**EXTRAIT DU DOCUMENT**.

M. le président. Monsieur Bargeton, l’amendement n° 51 rectifié est-il maintenu ?
M. Julien Bargeton. Oui, monsieur le président.
M. le président. Quel est maintenant l’avis de la commission ?
M. Albéric de Montgolfier, rapporteur. Je laisse le débat interne vivre. Je m’en remets donc à la sagesse du Sénat.
M. le président. L’amendement n’ayant pas été retiré, l’avis du Gouvernement est-il défavorable ?
M. le président. Je suis saisi de trois amendements faisant l’objet d’une discussion commune.
L’amendement n° 15, présenté par MM. Lurel et Carcenac, Mme Taillé-Polian, MM. Kanner, Raynal, Éblé et Botrel, Mme Espagnac, MM. Féraud, Jeansannetas, P. Joly et Lalande, Mme Artigalas, MM. Bérit-Débat et Jacquin, Mmes G. Jourda et Lepage, MM. Mazuir, Montaugé et les membres du groupe socialiste et républicain, est ainsi libellé :
Alinéa 45
Remplacer le taux :
3 %
par le taux :
5 %
La parole est à M. Victorin Lurel.

**DONNÉES AFFICHÉES**.
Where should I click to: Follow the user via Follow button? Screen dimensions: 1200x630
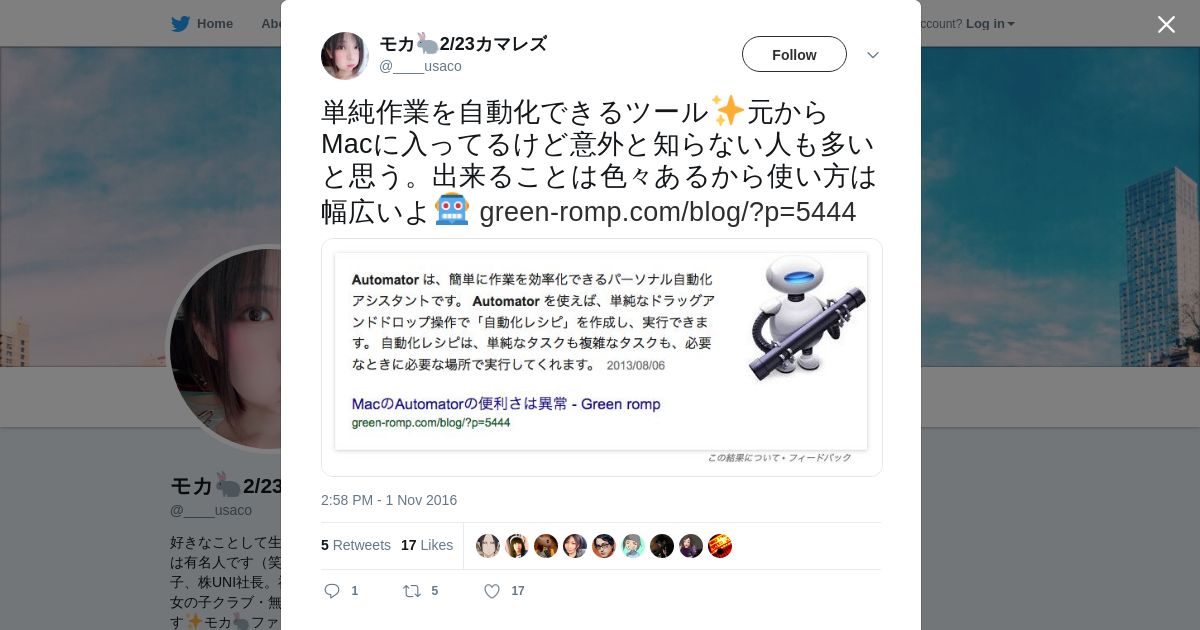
==
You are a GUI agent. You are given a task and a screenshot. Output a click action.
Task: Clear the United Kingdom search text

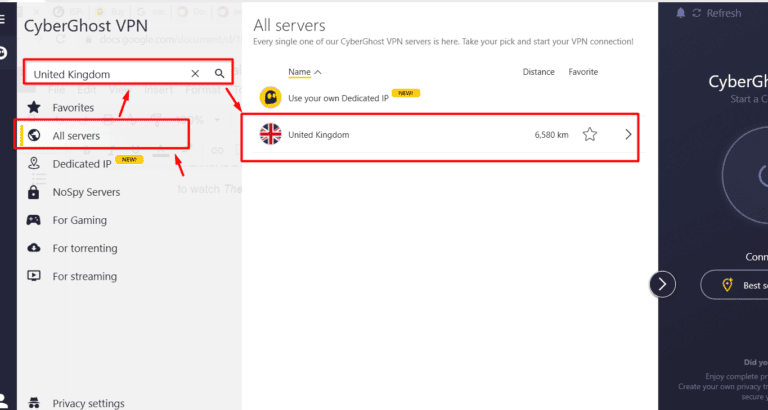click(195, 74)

**À FAIRE**.
1/ Recopiez le passage de l'extrait du débat allant de « M. le président. Monsieur » à « sagesse du Sénat. », en changeant « la commission » en « la délégation ».
2/ Dans l'extrait du débat, réécrivez en une phrase plus courte le paragraphe qui commence par « L'amendement n° 15, présenté par ».
3/ Poursuivez l'extrait du débat au Sénat à partir de la dernière phrase affichée.

**LES RÉPONSES**.
1/
M. le président. Monsieur Bargeton, l’amendement n° 51 rectifié est-il maintenu ?
M. Julien Bargeton. Oui, monsieur le président.
M. le président. Quel est maintenant l’avis de la délégation ?
M. Albéric de Montgolfier, rapporteur. Je laisse le débat interne vivre. Je m’en remets donc à la sagesse du Sénat.

2/ L'amendement n° 15, déposé par M. Lurel, M. Carcenac, plusieurs de leurs collègues et les membres du groupe socialiste et républicain, est rédigé ainsi :

3/
M. Victorin Lurel. Toujours dans un souci d’efficacité et de rendement, tout en préservant parfaitement l’équité, nous proposons de porter le taux de la taxe de 3 % à 5 %.
Ce taux avait été proposé pour la TSN par le député européen Paul Tang, rapporteur au Parlement européen de la proposition de directive du Conseil concernant le système commun de taxe sur les services numériques applicable aux produits tirés de la fourniture de certains services numériques. Selon lui, alors que le taux d’imposition moyen des entreprises dans l’Union européenne est de 23,2 %, contre seulement 9,5 % pour les entreprises du numérique, « fixer le taux de la TSN à 5 % créerait une concurrence équitable entre les entreprises traditionnelles et les entreprises numériques et permettrait une meilleure contribution à l’impôt de la part du secteur du numérique, qui a été jusqu’ici sous-imposé ».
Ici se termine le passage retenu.